SUPPLIED INFORMATION –
○ ○ ○ ○ ○

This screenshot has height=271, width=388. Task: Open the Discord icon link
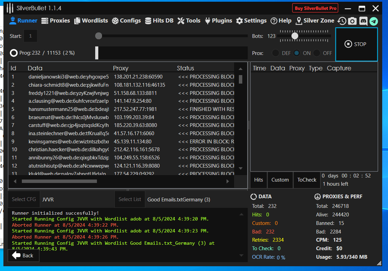363,21
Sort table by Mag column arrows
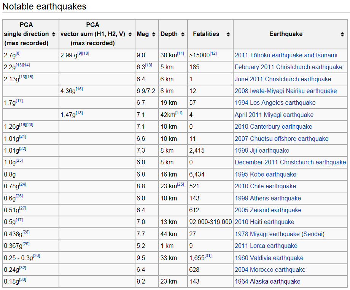 click(x=153, y=34)
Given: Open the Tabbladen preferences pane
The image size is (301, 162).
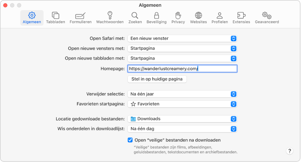Looking at the screenshot, I should pyautogui.click(x=55, y=18).
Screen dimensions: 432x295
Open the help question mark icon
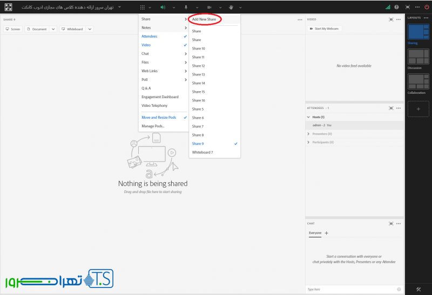click(x=397, y=7)
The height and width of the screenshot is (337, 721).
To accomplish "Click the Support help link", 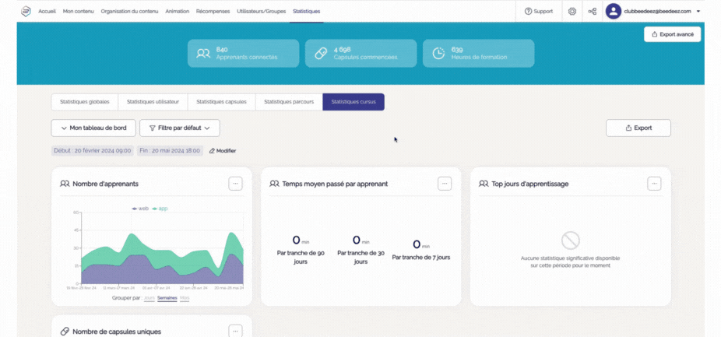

○ ○ ○ ○ ○

DO THIS – Turn every line of the items above into a Markdown table with the columns Row and Text, numbering the lines and skipping any blank ones. Leave the pictures out.

OUTPUT BELOW –
| Row | Text |
|---|---|
| 1 | This screenshot has height=271, width=388. Task: Open the Discord icon link |
| 2 | 363,21 |
| 3 | Sort table by Mag column arrows |
| 4 |  click(x=153, y=34) |
| 5 | Given: Open the Tabbladen preferences pane |
| 6 | The image size is (301, 162). |
| 7 | Looking at the screenshot, I should pyautogui.click(x=55, y=18). |
| 8 | Screen dimensions: 432x295 |
| 9 | Open the help question mark icon |
| 10 | click(x=397, y=7) |
| 11 | The height and width of the screenshot is (337, 721). |
| 12 | To accomplish "Click the Support help link",  |